Think about things like visuals, cue cards, and simple scripts to help make the replacement behavior something your child can readily do! And then load on that reinforcement like crazy. You want buy in. You can work on fading later.


  1. Hi! I have been reading as many of your posts on behavior as I can…for a student who becomes aggressive and or has a tantrum when presented with any work task…what would you suggest as a replacement behavior? The “break” card? If so, does he ever run out of “break” cards? Any thoughts would be appreciated!!

  2. Do you sell thole template for the choice board ?

  3. Is there a link for the make a choice template

  4. Do you sell the “make a choice” board? Not the sensory one mentioned in the comments but the one in the picture with a green and red arrow 🙂

  5. Oh never mind I found it in the “Behavior Contingency Maps” post!

  6. Perfect! Let me know if you have any questions about it!

  7. High school student hits staff when he doesn’t want to do what he is asked or corrected. What would be a replacement behavior for his actions. He will also say -“I hit you” when he wants to hit.
    thank you much appreciated. Attended your workshop in El Paso on July 23, it was so good, but so much info, I wish it was two days. Thank you for everything you do so selfishly.

  8. Thanks for following. I would look at function and see if there is an attention or escape component. You’ll want to make sure the replacement behavior accesses the same function!

  9. How do you turn flipping off and cursing into a positive?

  10. Identify the function behind the behavior and then identify an appropriate way to achieve the same result!

  11. Hi Sasha!

    Elementary student:

    Ok, question… I have a student who becomes physically aggressive when they want a desired item. Their current reinforcement interval is 15 minutes; this has been consistent all year, and it has been positive. They use a penny board/star chart to earn their reinforcer. This student has very minimal verbal language. We use first/then supports along with the star chart. Over the past two weeks, the physical aggression has increased, but no changes at home (no routine changes at school)– but, it is apparent something has changed.

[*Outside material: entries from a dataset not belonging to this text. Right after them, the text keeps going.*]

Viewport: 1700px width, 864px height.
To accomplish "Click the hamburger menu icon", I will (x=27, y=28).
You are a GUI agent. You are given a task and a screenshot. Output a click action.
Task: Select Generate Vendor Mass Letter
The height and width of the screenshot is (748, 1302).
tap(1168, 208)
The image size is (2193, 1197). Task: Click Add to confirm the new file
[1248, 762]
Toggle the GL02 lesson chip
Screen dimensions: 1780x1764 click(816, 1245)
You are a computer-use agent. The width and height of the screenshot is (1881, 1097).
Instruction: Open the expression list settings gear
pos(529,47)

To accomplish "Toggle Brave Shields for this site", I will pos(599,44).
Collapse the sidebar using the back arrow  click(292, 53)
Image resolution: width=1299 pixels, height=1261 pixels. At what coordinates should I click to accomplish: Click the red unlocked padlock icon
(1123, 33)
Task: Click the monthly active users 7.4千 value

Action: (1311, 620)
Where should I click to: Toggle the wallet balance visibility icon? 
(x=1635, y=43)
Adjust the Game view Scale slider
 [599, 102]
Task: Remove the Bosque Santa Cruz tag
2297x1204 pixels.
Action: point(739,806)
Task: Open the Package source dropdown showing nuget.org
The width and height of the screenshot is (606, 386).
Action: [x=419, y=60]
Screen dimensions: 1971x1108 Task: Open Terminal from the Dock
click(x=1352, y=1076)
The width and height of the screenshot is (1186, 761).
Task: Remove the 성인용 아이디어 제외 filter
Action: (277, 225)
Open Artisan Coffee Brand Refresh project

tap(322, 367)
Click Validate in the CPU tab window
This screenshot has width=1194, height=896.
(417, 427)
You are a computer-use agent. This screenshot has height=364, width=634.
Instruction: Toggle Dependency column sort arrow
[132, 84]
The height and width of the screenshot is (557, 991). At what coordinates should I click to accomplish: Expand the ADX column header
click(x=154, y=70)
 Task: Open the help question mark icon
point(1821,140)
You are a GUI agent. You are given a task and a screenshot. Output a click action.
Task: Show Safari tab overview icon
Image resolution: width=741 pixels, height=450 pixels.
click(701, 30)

    Thoughts on a replacement behavior: calming tool, belly breath (which they can & do, do with a cue) when they are upset. They have access to these options.

    The behavior is most commonly occurring when this student needs to wait for the reinforcer (i.e. First, work. Then, “x”). Or, when their timer goes off and reinforcement time is finished (i.e. transition between preferred & non-preferred). The student is pre-warned of this transition.

    Other than providing a social story, would you recommend some type of additional visual to help that transition between preferred & non-preferred items? If yes, do you have anything available?

    Thank you!!

  12. I can’t give advice specific to a student since I don’t know the whole situation. But remember a replacement behavior should give access to the reason we think the problem behavior is occurring. So if we think a problem behavior is occurring because a student doesn’t want to wait and wants more access to a toy or game – the replacement behavior should give more access to that toy or game. Hope that helps!